"You must come inside ze house," whispered Florette fearfully. "It is
not safe to talk here."
"There isn't any one following us," said Tom's companion reassuringly.
"If we can just get some old clothes and some grub we'll be all right."
"Zere is much danger," said the girl, unconvinced. "We are always
watched. But you are friends to Armand. We must help you."
She led the way into the house and into a simply furnished room lighted
by a single lamp and as she cautiously shut the heavy wooden blinds and
lowered the light, the two fugitives looked eagerly at the first signs
of home life which they had seen in many a long day.
It was in vain that the two Americans declined the wine which old Pierre
insisted upon their drinking.
"You will drink zhust a leetle--yess?" said the girl prettily. "It is
make in our own veenyard."
So the boys sipped a little of the wine and found it grateful to their
weary bodies and overwrought nerves.
"Now you can tell us--of Armand," she said eagerly.
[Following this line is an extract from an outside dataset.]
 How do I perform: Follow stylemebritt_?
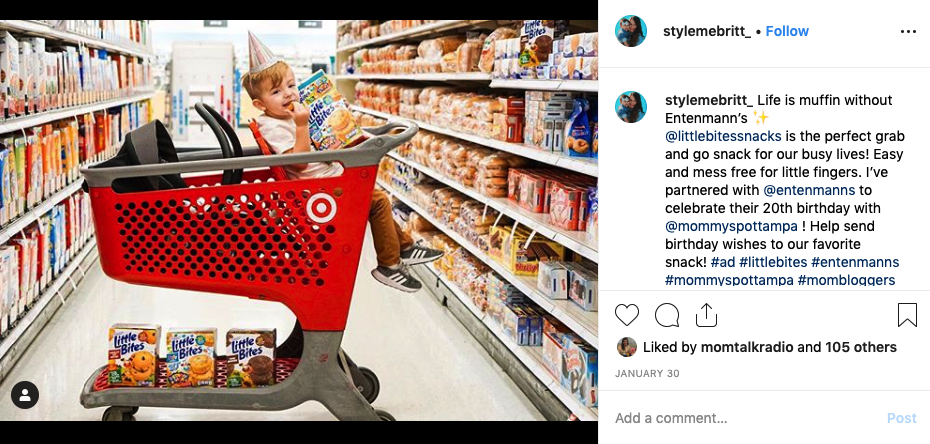787,31
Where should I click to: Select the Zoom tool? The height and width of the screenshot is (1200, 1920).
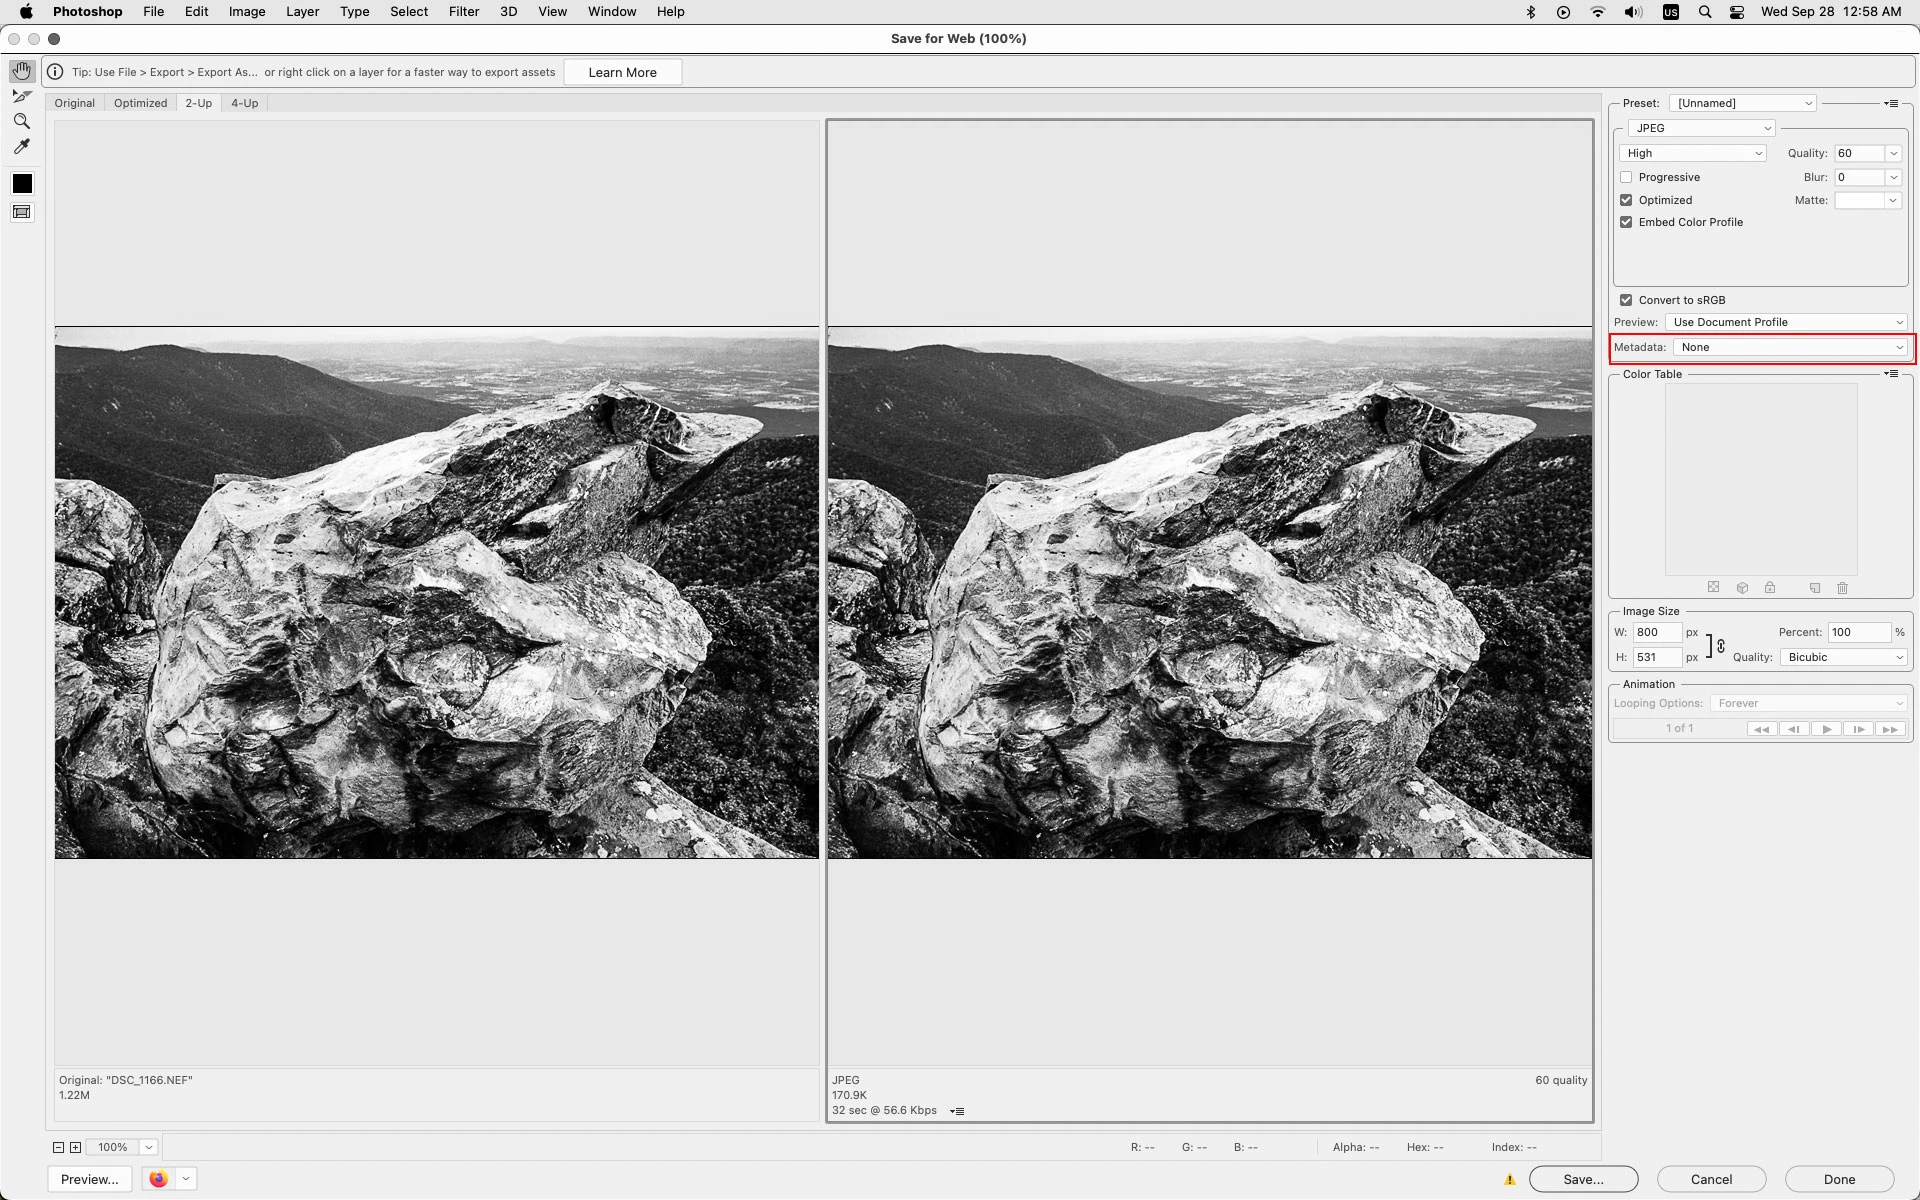22,121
Often during Tom's simple story she stole to the window and, opening the
blind slightly, looked fearfully along the dark, quiet road. The very
atmosphere of the room seemed charged with nervous apprehension and
every sound of the breeze without startled the tense nerves of the
little party.
Old Pierre and his wife, though quite unable to understand, listened
keenly to every word uttered by the strangers, interrupting their
daughter continually to make her translate this or that sentence.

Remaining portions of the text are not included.